• _Activity_
What lines in the records below mention "computer"? List them all.

+++ Extracted records +++

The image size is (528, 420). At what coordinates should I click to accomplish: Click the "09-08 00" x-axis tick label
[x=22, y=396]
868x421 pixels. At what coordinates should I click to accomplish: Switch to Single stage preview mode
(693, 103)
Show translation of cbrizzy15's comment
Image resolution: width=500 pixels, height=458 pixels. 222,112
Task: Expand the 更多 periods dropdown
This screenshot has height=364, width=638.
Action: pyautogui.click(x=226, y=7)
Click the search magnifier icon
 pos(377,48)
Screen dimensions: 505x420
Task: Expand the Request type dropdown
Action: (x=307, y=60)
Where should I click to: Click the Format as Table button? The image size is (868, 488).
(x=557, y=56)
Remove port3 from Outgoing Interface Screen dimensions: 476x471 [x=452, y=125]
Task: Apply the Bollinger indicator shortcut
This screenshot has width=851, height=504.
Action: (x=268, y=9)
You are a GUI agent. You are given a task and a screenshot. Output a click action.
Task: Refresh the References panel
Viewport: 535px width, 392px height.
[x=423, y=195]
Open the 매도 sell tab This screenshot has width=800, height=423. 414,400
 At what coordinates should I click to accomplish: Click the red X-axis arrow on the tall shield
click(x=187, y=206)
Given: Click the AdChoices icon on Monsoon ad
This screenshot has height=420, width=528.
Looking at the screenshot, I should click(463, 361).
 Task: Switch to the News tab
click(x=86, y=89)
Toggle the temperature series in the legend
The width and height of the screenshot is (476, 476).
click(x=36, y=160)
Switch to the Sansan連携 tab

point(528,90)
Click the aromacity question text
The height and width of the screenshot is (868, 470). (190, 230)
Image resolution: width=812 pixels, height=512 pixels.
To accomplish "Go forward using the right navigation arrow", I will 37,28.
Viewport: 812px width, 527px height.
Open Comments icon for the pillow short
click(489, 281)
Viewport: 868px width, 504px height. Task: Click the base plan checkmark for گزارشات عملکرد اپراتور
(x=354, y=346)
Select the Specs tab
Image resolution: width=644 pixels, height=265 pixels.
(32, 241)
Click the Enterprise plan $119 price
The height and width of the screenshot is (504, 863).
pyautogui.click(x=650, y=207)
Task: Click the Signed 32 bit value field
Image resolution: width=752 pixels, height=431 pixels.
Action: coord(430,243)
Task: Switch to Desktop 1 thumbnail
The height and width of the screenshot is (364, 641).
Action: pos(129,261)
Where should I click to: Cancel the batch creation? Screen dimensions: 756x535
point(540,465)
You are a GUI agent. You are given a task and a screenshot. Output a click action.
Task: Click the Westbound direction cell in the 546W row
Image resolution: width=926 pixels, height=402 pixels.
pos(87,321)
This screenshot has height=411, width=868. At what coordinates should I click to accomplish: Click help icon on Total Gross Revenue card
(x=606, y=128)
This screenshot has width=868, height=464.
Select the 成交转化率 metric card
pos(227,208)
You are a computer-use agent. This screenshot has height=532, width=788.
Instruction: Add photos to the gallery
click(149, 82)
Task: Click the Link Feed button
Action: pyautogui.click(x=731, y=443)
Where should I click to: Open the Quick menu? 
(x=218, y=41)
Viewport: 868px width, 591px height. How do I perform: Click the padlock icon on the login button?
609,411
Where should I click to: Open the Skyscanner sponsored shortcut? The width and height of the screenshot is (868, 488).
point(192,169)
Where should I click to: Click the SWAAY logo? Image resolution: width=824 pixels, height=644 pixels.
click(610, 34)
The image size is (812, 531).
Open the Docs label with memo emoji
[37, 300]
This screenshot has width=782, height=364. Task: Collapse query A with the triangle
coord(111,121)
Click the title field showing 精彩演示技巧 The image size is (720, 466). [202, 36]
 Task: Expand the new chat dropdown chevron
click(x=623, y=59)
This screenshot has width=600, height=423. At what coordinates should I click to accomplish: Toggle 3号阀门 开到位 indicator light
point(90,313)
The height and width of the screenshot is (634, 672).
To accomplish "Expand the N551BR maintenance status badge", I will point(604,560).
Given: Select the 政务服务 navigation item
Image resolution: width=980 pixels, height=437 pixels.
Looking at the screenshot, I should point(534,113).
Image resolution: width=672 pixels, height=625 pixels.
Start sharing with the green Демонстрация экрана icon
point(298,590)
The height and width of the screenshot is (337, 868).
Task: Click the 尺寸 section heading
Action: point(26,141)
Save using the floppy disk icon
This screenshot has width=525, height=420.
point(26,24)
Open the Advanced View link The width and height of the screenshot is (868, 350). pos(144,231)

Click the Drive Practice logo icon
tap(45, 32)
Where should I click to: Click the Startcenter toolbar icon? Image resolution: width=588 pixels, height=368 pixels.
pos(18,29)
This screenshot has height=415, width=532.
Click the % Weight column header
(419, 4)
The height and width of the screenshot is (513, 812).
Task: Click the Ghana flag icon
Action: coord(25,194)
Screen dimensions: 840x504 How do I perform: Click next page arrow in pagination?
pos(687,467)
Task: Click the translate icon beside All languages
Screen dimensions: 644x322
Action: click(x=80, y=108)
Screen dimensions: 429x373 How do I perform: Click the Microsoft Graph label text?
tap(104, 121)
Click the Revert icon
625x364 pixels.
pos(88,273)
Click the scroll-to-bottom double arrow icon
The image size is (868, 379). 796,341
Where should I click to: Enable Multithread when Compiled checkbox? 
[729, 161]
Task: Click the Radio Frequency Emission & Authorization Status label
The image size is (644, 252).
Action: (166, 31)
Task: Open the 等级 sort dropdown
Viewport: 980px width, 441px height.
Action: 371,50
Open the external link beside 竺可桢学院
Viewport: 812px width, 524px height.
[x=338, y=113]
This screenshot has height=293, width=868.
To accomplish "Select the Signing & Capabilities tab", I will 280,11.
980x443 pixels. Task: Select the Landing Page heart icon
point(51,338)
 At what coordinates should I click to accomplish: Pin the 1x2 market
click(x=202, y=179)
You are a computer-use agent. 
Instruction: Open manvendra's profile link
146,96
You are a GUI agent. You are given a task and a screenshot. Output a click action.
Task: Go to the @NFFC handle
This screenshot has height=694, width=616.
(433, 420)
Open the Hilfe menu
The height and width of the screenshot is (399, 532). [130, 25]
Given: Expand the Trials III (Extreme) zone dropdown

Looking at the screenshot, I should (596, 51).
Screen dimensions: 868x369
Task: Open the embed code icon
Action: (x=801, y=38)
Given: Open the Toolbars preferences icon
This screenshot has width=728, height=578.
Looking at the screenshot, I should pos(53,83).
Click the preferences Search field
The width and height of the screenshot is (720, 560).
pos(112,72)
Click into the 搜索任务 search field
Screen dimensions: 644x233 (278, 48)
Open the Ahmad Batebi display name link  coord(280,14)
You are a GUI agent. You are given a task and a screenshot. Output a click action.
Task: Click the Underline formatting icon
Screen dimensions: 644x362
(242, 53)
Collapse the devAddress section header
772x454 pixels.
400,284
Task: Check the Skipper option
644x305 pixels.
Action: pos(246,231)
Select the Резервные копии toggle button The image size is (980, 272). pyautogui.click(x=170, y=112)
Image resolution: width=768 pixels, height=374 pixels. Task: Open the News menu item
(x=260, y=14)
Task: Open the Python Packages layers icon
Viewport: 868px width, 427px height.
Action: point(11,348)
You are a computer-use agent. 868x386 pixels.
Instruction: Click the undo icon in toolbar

+++

• _Result_
You are a computer-use agent. This screenshot has height=532, width=788.
You are a computer-use agent. 
You are a computer-use agent. 868x386 pixels.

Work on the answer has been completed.